Affiliation:
1. School of Business Northwest University of Political Science and Law Xi'an China
2. Indiana University East Richmond Indiana USA
Abstract
AbstractThis study investigates the impact of intelligent manufacturing methods driven by artificial intelligence (AI) on cost stickiness in Chinese manufacturing enterprises. Leveraging the ABJ model, a regression analysis explores how different AI‐enabled intelligent manufacturing approaches influence cost stickiness through the lens of innovation equilibrium. The sample comprises manufacturing companies listed on China's A‐share market from 2013 to 2021. The findings reveal a negative correlation between intelligent manufacturing adoption and cost stickiness among these firms. Specifically, production‐based intelligent manufacturing exhibits a more significant effect on reducing cost stickiness compared with collaborative intelligent manufacturing methods. Moreover, intelligent manufacturing positively impacts both joint equilibrium innovation and matching equilibrium innovation.
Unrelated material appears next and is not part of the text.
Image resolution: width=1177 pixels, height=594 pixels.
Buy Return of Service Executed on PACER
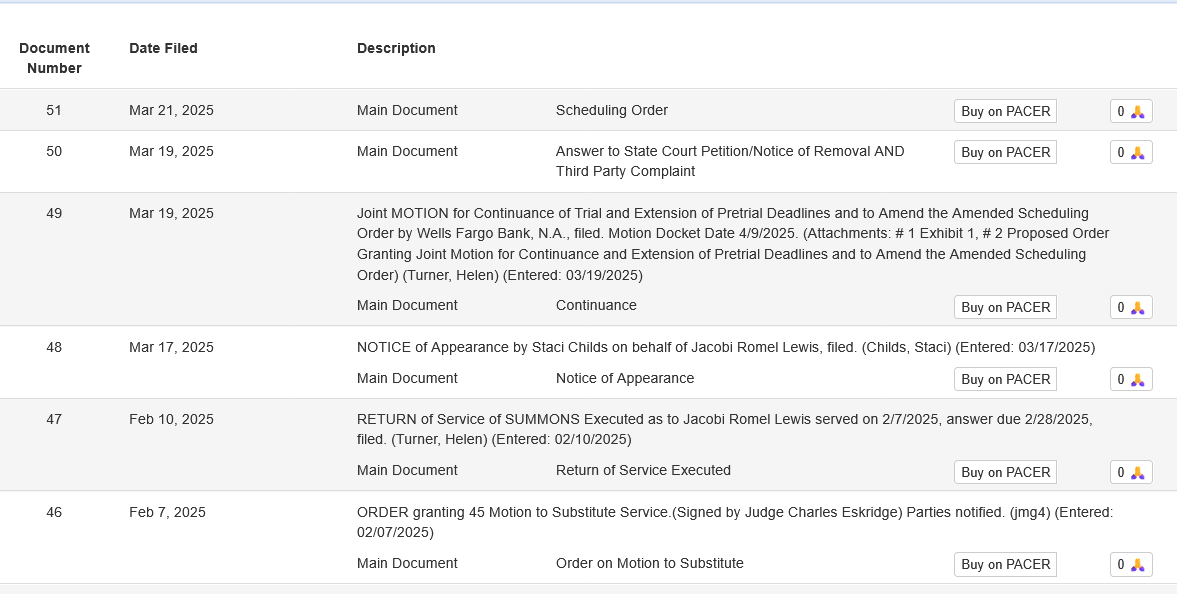pos(1005,472)
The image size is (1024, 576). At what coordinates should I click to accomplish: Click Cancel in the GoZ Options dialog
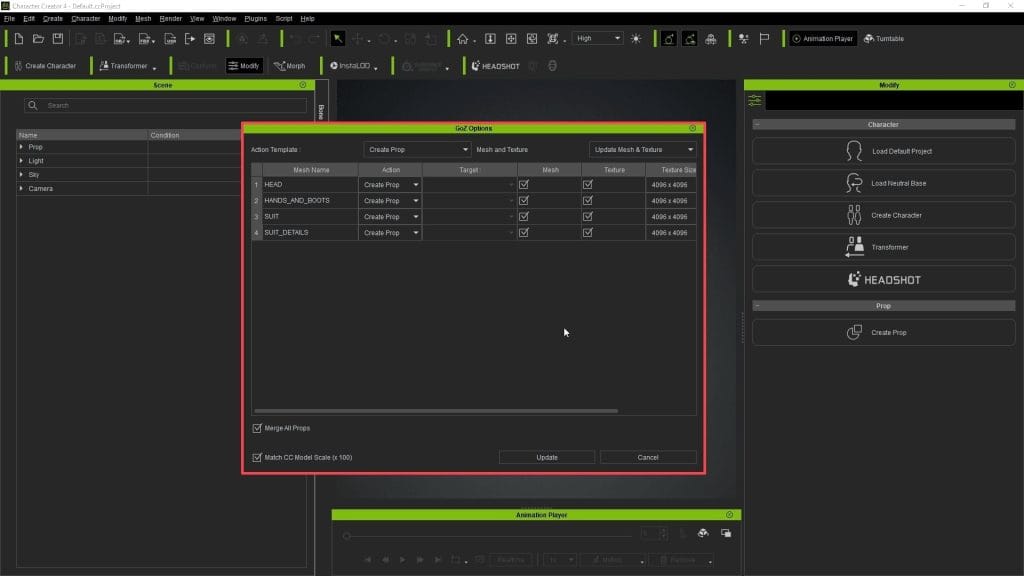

While joint equilibrium innovation is negatively associated with cost stickiness, matching equilibrium innovation shows no significant relationship with cost stickiness. The results indicate that innovation equilibrium plays a mediating role in the relationship between AI‐driven intelligent manufacturing and cost stickiness. Overall, this research sheds light on how AI capabilities enabling intelligent manufacturing processes and innovation equilibrium dynamics can help alleviate cost stickiness issues faced by manufacturing enterprises. It highlights the strategic value of adopting AI systems to enhance operational efficiency and cost management flexibility within manufacturing contexts.